> DATA LISTING
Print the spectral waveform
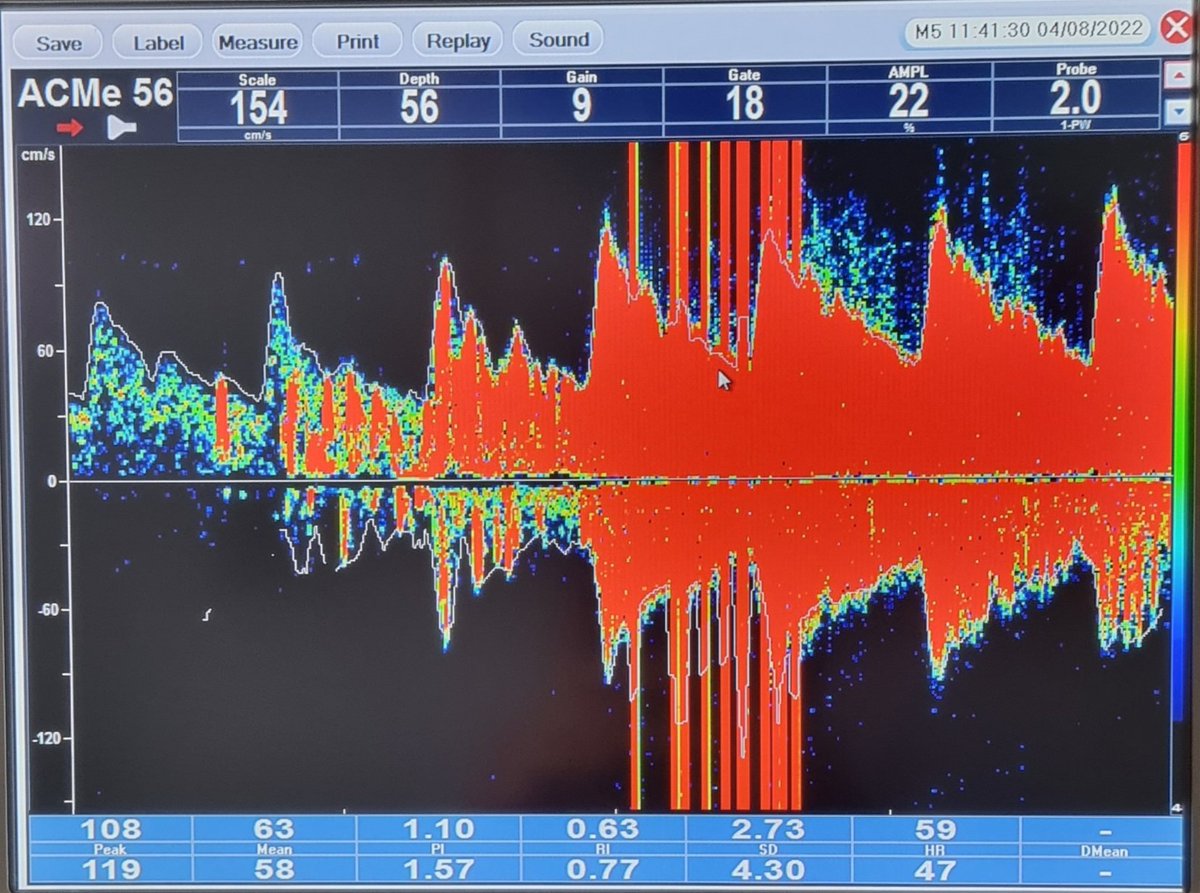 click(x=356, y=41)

* * *

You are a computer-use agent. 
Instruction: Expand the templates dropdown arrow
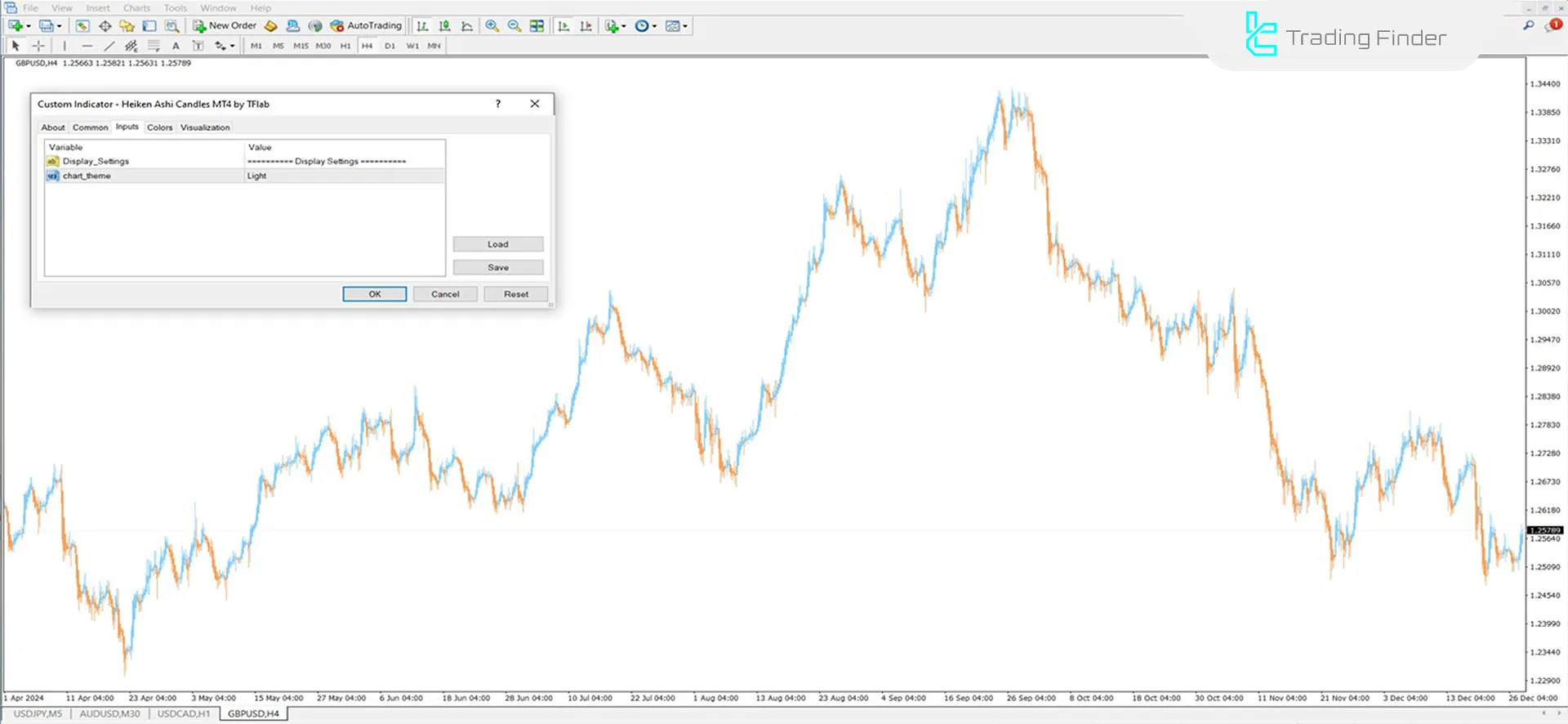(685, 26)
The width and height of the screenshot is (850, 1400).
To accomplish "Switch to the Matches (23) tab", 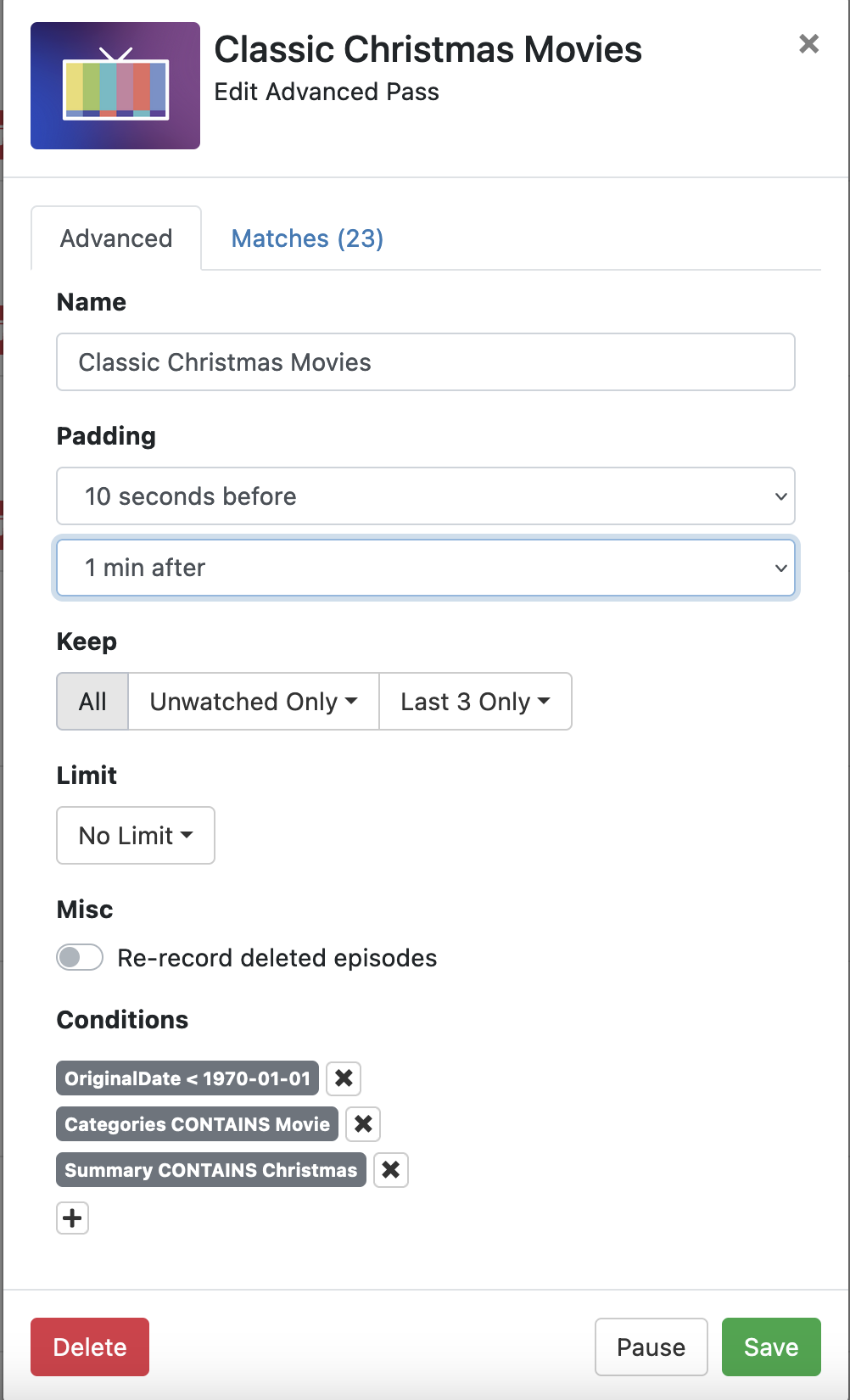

> TRY IT
In the listing above, find the line containing "You are a computer-use agent." and the line containing "to the Matches", then return both of them and every line between, exactly, without pictures.

> RESULT OF THE TASK
You are a computer-use agent. 
Instruction: Expand the templates dropdown arrow
(685, 26)
The width and height of the screenshot is (850, 1400).
To accomplish "Switch to the Matches (23) tab", 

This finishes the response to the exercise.